Uğurcan Akyüz
Kıbrıs Postası, YAKINDAN SANAT köşe yazısı no:59
21 Aralık 2014, Pazar, Lefkoşa
Asya Sanat Bienali, üç hafta boyunca bu sayfanın konuğu oldu. Bienal üzerinden sürdürdüğüm sanatsal değerlendirmelerimi bir yana bırakırsak; dünyanın değişen yönü, “sosyo-ekonomik” denge kayması içerikli tespit ve tartışmalarım, oldukça ilgi çekti. Mutlu oldum, eleştirileriyle beni yüreklendiren okurlarıma, arkadaşlarıma, hocalarıma teşekkür ederim.
Bienal, Dhaka’da sürüyör ancak; geçen Çarşamba günü (17 Aralı 20014) bir hocam telefonumdan aradı beni. 1983 yılında lisans diplomamı aldığım Gazi Üniversitesi Eğitim Fakültesi’nden hocam.

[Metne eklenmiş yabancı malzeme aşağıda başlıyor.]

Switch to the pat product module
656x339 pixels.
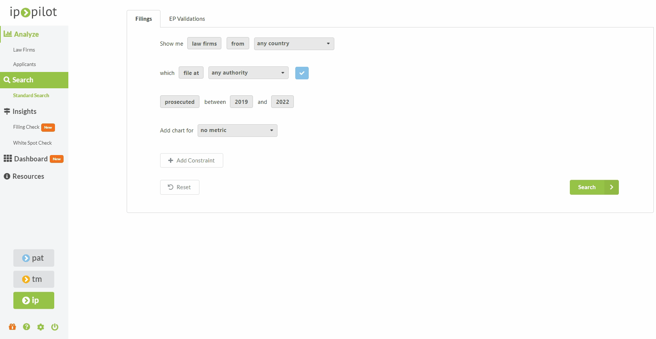pyautogui.click(x=34, y=258)
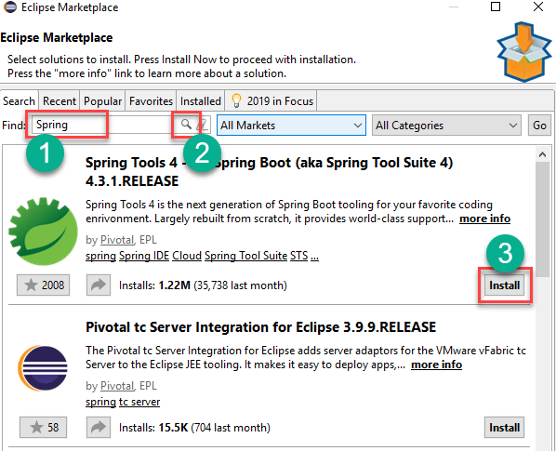This screenshot has height=451, width=556.
Task: Open the All Markets dropdown
Action: (291, 126)
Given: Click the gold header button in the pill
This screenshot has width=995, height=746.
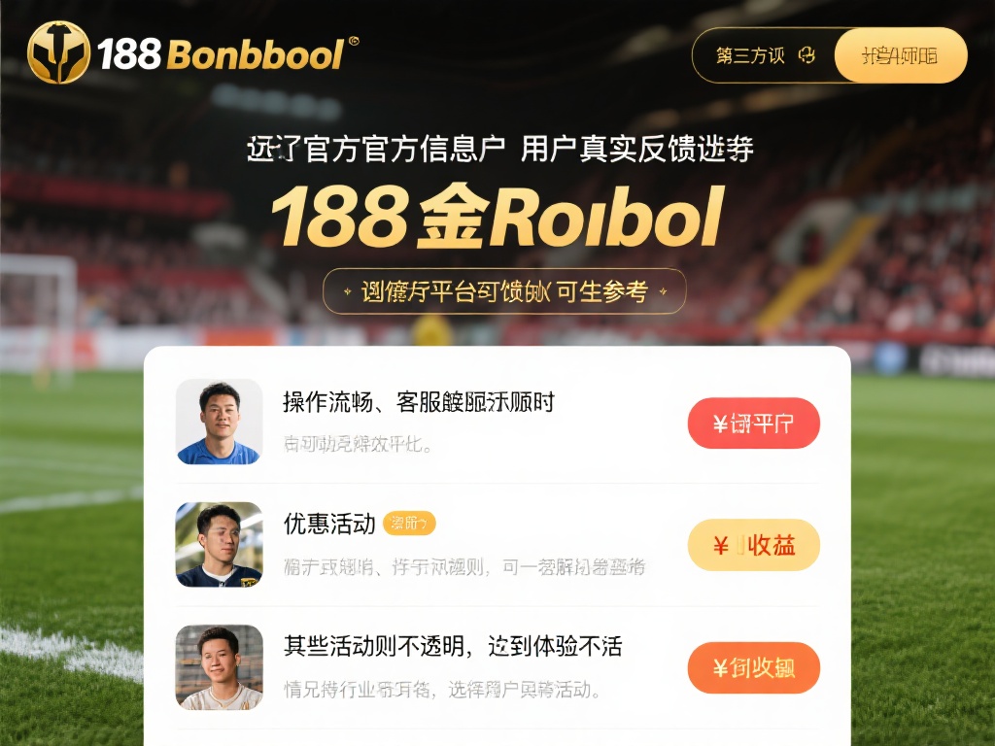Looking at the screenshot, I should click(901, 55).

Hocamla görüşmemiz beni üzdü, beni ezdi bu sefer.
Arayan hocam, lisansta mezun olduğum atölyenin hocası sayın Prof. Hayati Misman idi. Hocam konuşmaya başlayınca, benim de yüreğim sızlamaya başladı. Öğrencilik yıllarım; hocalarım, arkadaşlarım ve anılar, hızla ve telaşla gözümün önüne damla olup yığıldılar. Hayati hocam; annesi, ablası gibi sevdiği, koruyup kolladığı, sayın Prof. Mürşide İçmeli hocamızın ismini anarak, rahmetli olduğunu haber verdi bana…
Belleğimde bir yaprak daha düştü, bir öğretmenimi daha kaybettim…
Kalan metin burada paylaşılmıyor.